MySQL Bugs: #72537: Replication stalls using Parallel Workers

Bug #72537	Replication stalls using Parallel Workers
Submitted:	5 May 2014 14:22	Modified:	5 Jun 2018 0:17
Reporter:	Van Stokes	Email Updates:
Status:	No Feedback	Impact on me:	None
Category:	MySQL Server: Replication	Severity:	S1 (Critical)
Version:	5.6.17	OS:	Any (Windows,Linux)
Assigned to:	MySQL Verification Team	CPU Architecture:	Any
Tags:	myisam, parallel, replication, slave, workers

Description:
Master Server: Ubuntu 14.04 LTS (x64)
Master MySQL Server: 5.6.16 (x64) - Ubuntu Distro
Slave Server: Windows Server 2008 (x64)
Slave MySQL Server: 5.6.17 (x64) - MySQL (Oracle) Distro
Using Parallel Workers: Yes (4)

When replicating a MyISAM database and if the table being updated by the replication slave worker(s) is marked crashed, all replication stops without a warning. An entry is placed into the error log informing of the crashed table.

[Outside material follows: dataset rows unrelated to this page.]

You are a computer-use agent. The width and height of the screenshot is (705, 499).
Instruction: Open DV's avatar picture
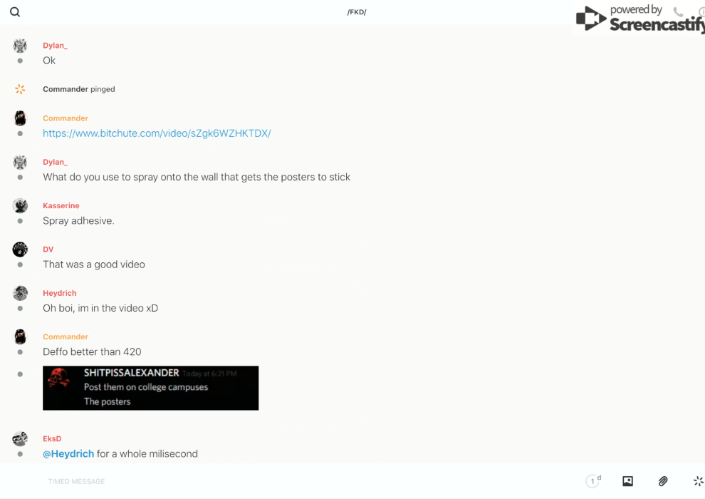(x=20, y=250)
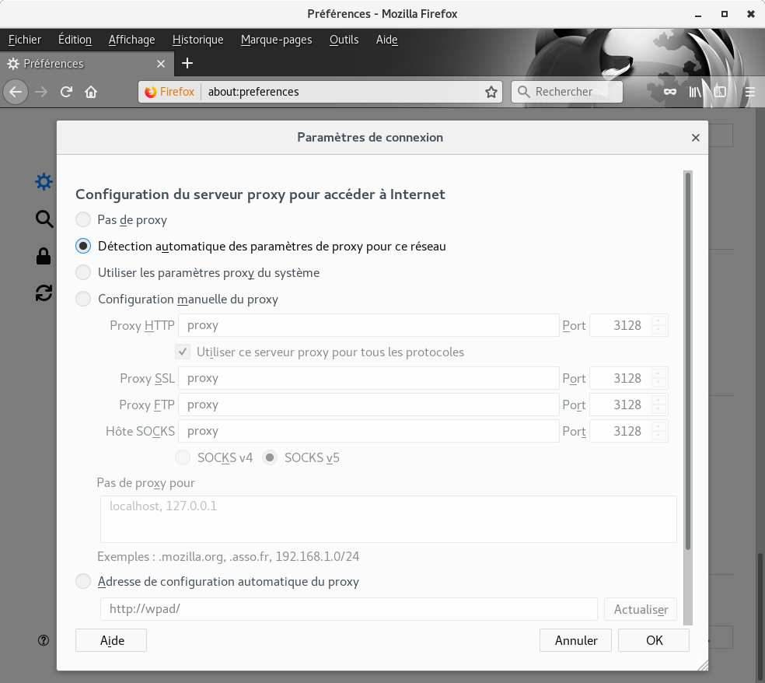
Task: Open the Outils menu
Action: [x=343, y=40]
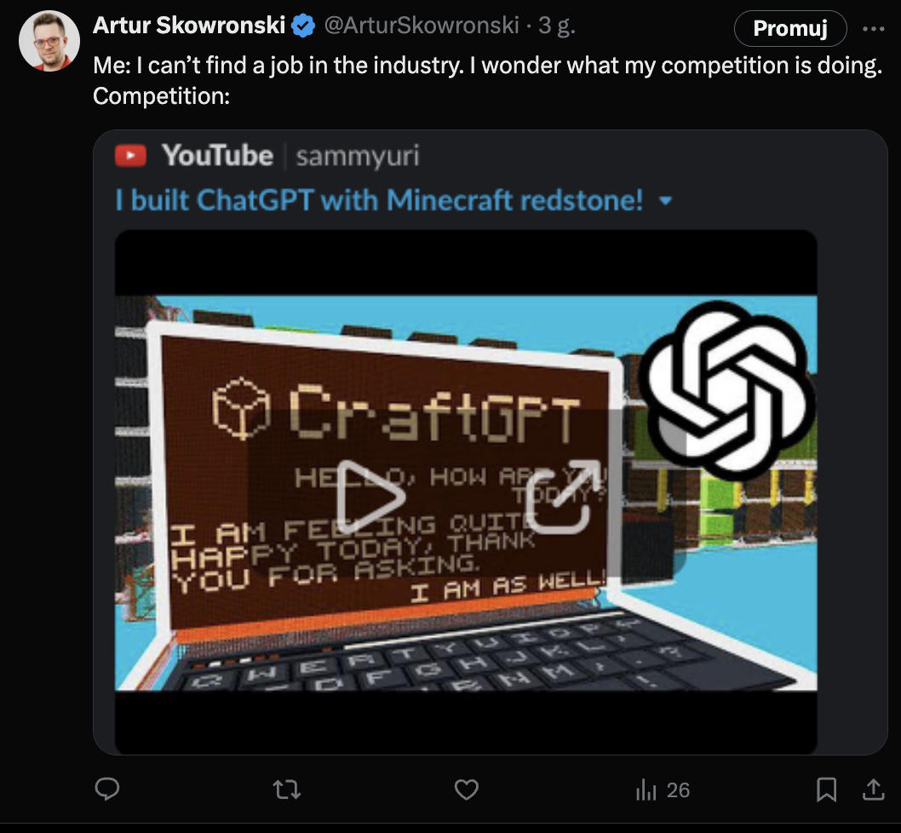View tweet analytics showing 26 views
Screen dimensions: 901x833
[x=663, y=790]
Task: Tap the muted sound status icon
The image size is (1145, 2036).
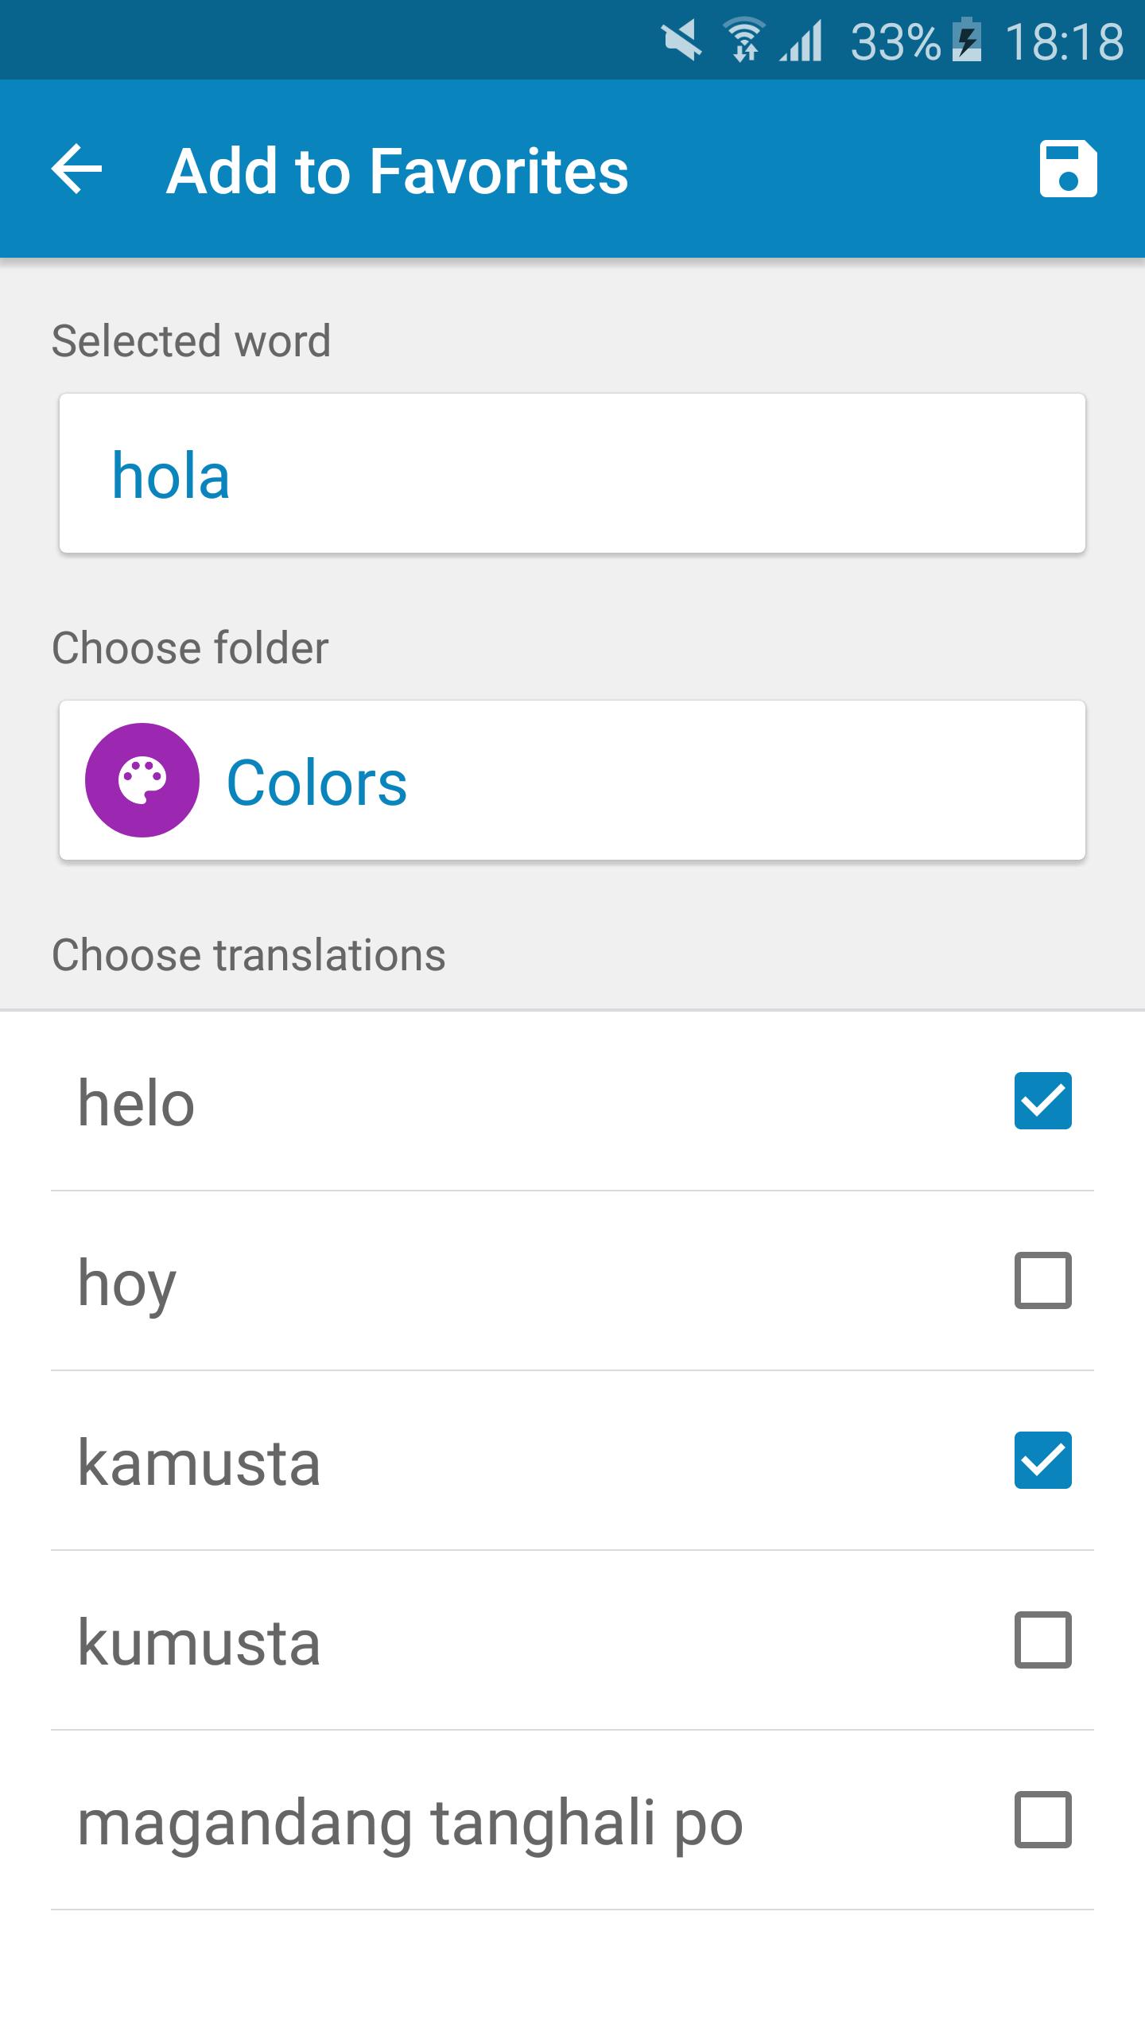Action: (x=681, y=41)

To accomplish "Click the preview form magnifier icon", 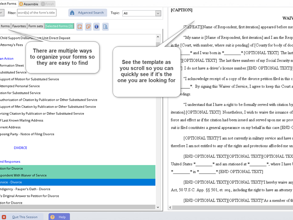I will coord(105,26).
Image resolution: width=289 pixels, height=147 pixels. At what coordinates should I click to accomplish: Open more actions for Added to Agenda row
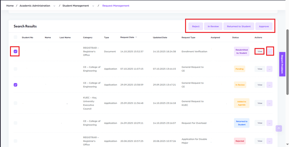[x=270, y=103]
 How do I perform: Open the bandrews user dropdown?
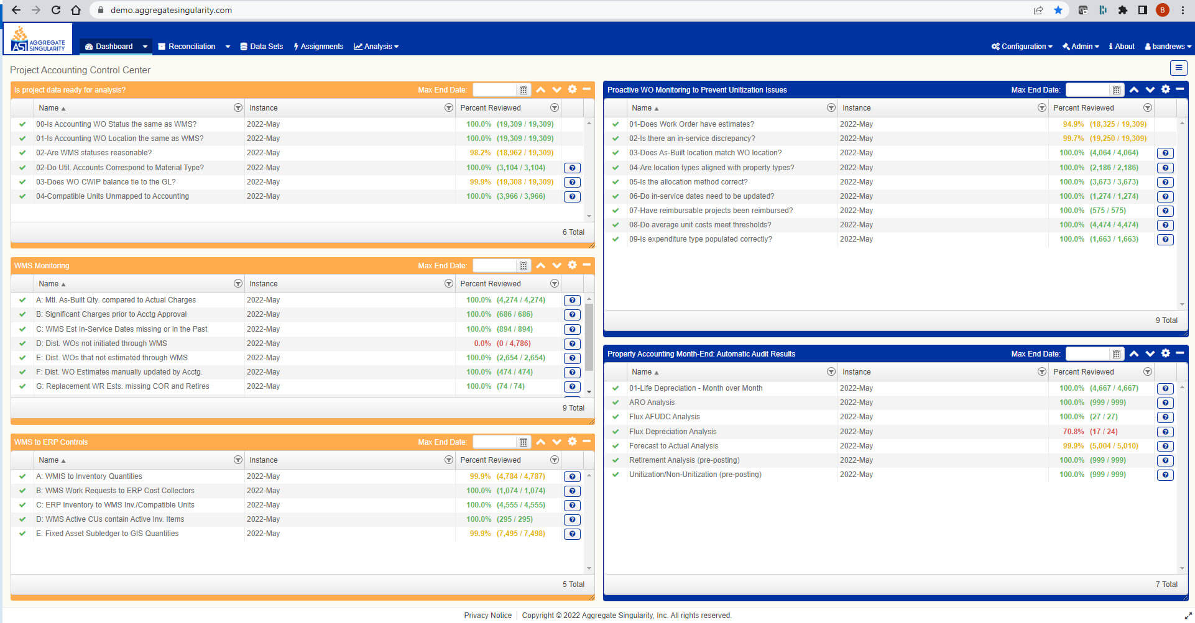pyautogui.click(x=1168, y=47)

Moreover, you cannot successfully execute a STOP SLAVE command. The command hangs indefinitely. When viewing the process list, it says 'killing slave'. Eventually, you have to terminate the server via END PROCESS (Windows) or kill -9 (Linux).

How to repeat:
MySQL Configuration:

# GTID Global Transactional ID's
gtid-mode = on
enforce-gtid-consistency = true

###############################
# Replication: SLAVE
#
log-slave-updates = 1
relay-log = slave-relay-bin
relay-log-index = slave-relay-bin.index
relay-log-info-repository = TABLE
relay-log-recovery = 1 # Added 2014-05-05
replicate-same-server-id = 0
slave-net-timeout = 15
slave-parallel-workers = 4
slave-pending-jobs-size-max = 32M # default 16M
slave-sql-verify-checksum = 0

# ONLY replicate changes from the master for the following db:
#replicate-do-db =
replicate-do-db = eci_edi_eculine
replicate-do-db = eci_elite_prod
replicate-do-db = oti_elite_prod

Replicate a MyISAM database, crash one of the MyISAM tables on the slave. Make sure there are updates that the slave needs to apply to the MyISAM crashed table. Perhaps have other updates to other MyISAM tables and MyISAM tables in other Databases (which we do have going on).

Suggested fix:
I suspect there is deadlock or race condition occurring. The worker cannot apply the update because the table is crashed.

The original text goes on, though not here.